Well, funny enough, if you look at the hacker news thread about Avatar hitting 1B, it is in fact discussed (one of the people mentioning it is me).
I stand by this, just as with movies: it matters. If not these numbers are completely arbitrary and meaningless. It is equivalent to comparing, numerically, the price of one company in Pesos vs the price of another in Dollars, it would make no sense unless they are both converted into the same unit. In this case, we don't even have to go that far back: even Microsoft's market cap in 1999 (adjusted for inflation) was more.
Oh, I kind of agree, but this just seems like "neener, neener, not the biggest."
To take a different angle, computers and electronics have only gotten cheaper since 1967. So maybe Apple should be compared to a deflation adjusted IBM market cap. How would those numbers stack up?
I think the main point is that any time value in a monetary unit is measured over time, it is naturally adjusted for inflation. This is done with basically everything. So it's not necessarily a "neener neener" situation, it's applying standard process.
I think the real question that is trying to be answered is which company is worth more, period. How do you measure worth? In dollars is one way, making use of the market cap. Which has/has made a larger (positive) impact in the world is another. Which metrics should you use to get to the answer is the question...
Adjusting for change of price in goods (your suggestion) is a little shaky of any idea in my mind, as 1. inflation affects all goods instead of a subset, which means there's more choice. 2. IBM must've had it harder since the cost was higher and they still managed such a large market cap, ie. took more value output to create the market cap.

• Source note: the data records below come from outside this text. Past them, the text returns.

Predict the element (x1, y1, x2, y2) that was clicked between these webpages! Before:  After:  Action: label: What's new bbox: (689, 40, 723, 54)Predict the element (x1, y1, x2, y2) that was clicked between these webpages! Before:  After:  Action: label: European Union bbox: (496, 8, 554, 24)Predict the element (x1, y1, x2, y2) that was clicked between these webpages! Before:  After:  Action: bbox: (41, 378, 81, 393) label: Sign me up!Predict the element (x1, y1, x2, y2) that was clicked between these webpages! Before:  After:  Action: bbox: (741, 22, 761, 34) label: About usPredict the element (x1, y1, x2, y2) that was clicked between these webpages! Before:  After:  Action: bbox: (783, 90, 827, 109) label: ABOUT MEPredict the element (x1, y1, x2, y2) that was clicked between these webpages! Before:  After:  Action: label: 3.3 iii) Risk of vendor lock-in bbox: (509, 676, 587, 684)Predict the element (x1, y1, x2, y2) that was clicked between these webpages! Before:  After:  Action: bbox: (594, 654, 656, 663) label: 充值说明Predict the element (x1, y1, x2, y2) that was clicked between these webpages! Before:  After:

I stand by this, just as with movies: it matters. If not these numbers are completely arbitrary and meaningless. It is equivalent to comparing, numerically, the price of one company in Pesos vs the price of another in Dollars, it would make no sense unless they are both converted into the same unit. In this case, we don't even have to go that far back: even Microsoft's market cap in 1999 (adjusted for inflation) was more.